The End of Men? Not so much.

16 Jun

I watched an episode of Colbert this morning and the topic was a recent article printed in the Atlantic Daily, an article entitled, “The End of Men.” Naturally, a headline like that is going to peek interest so I instantly googled the hell out of “The End of Men.”

My Google search produced a very long, yet well-researched article and social commentary written by Hanna Rosin on how women are essentially taking over the world by becoming better educated, more financially independent and less male dependent. She quotes some of my favorite feminist philosophers like Simone de Beuvoir, although, and I might be wrong, some of Rosin’s quotes are taken out of context. She talks about the growing movement from a preference for sons towards a preference for daughters because women, having entered the work force en mass during the 1960s and 70s, are quickly surpassing men and are, by Rosin’s analysis, better equipped to handle today’s economy and culture.

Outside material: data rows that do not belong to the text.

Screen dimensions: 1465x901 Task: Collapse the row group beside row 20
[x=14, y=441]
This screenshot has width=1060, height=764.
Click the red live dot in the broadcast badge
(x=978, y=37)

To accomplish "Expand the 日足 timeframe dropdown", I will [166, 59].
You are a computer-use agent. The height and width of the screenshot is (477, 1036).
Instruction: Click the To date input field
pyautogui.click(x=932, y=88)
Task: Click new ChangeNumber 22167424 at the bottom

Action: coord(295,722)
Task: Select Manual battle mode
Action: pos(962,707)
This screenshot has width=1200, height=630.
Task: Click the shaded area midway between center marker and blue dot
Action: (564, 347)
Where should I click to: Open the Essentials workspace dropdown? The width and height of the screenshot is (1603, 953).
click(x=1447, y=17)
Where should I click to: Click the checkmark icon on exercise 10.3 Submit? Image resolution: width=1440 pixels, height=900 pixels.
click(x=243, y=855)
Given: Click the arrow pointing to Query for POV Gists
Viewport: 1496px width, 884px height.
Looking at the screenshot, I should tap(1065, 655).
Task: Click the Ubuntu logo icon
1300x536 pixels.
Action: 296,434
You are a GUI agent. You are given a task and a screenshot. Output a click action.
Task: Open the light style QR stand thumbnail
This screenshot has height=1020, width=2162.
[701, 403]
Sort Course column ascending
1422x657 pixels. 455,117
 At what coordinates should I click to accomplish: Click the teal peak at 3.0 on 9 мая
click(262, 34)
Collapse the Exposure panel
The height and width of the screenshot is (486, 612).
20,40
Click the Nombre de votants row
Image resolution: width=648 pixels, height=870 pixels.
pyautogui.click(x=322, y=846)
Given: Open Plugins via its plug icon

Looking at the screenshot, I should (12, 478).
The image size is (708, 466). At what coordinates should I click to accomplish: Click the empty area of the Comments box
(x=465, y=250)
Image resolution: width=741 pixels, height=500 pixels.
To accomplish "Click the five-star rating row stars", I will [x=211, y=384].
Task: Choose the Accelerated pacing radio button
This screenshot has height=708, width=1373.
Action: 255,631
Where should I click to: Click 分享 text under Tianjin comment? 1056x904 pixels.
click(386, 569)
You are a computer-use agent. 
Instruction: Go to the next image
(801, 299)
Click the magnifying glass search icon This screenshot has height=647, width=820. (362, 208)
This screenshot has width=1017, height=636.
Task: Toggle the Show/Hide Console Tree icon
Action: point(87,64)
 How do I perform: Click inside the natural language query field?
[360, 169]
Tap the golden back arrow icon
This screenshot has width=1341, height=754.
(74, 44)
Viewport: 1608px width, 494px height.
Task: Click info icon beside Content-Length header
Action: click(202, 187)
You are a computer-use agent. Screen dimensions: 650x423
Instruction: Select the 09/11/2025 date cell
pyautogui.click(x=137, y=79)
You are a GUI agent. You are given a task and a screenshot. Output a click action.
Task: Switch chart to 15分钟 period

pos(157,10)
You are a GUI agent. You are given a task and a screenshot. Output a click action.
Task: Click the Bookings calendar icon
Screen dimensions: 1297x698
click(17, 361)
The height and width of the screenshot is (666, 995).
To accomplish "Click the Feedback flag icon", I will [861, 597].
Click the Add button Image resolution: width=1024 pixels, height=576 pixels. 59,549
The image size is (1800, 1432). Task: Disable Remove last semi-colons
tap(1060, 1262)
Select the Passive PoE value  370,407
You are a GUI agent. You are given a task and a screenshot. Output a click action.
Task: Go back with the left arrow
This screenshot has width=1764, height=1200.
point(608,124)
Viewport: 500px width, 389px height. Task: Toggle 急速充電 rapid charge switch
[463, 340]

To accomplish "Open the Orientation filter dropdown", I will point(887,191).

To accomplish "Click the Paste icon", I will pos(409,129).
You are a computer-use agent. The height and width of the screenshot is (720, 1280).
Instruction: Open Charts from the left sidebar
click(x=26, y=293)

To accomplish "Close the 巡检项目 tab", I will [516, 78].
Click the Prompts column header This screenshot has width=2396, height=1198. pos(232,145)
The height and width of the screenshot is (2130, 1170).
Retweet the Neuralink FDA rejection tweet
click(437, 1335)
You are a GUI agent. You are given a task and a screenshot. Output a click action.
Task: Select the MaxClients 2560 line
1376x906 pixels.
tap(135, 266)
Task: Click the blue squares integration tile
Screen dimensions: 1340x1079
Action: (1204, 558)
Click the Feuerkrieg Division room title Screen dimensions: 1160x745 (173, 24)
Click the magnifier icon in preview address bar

I agree with most of what the article has to say, but as the mother of sons whom I love beyond description, it’s a tough pill to swallow, this idea that my sons will really have no place in society as adults, it seems a bit extreme. She explains, quite accurately I might add, that boys typically mature later in life and have tradionally relied on muscle power, not brain power, to earn their place in the world. She points out that in the Great Recession, 3 out of 4 of the jobs lost were jobs held by men. The number of women professionals is growing, and women are becoming more likely than men to graduate from college with a degree. Women’s progress is hard to ignore.

But by Rosin’s analysis, I should be the perfect example of these new “Alpha Females” taking over. I mean, I’m a college-educated professional woman, I raise my children without a breadwinner, in fact, I raise them with no man at all. I enjoy financial independence, a graduate degree, career advancements, and the occasional international vacation. I should feel equal to my male counterparts, should I not? I don’t feel equal actually. It’s difficult for me to empathize or understand this so-called “war on men” when, as a woman, I am still not adequately represented by my government. Only 16% of American lawmakers are women and everyone is aware of the fact no woman has been elected president. Look at the abysmal statistics regarding female CEOs and Fortune 500 female professionals. This is not even to mention the sexual harassment, objectification, rape, pregnancy discrimination and other plights women face.

I struggle with this idea that one sex has to be better or that if statistics lean in favor of women, that automatically means men are being trampled upon. I don’t deny biological differences but at the same time, I don’t agree with using them in order to force an idea that has no grounding. Statistics do not prove social trends, they might be indicative but they are not proof. The title of “The End of Men” might be believable if it were Hillary Clinton as Commander-in-Chief and Wall Street was dominated by the ladies. But it’s not. Women are still homemakers (whether by choice or not), still teachers and nurses and care-givers. And men are politicians, doctors, engineers and other “breadwinning” high-paying professions.

Simply put, I think the idea of “the end of men” is a gross exaggeration. Just as women are much more than the babies they birth and the sexual arousal they elicit, men by the same token, are more than just sperm and a paycheck. People are valuable because of what they do and how they live, not what they earn or what role the fill in society, and certainly not what gender or sex they are born.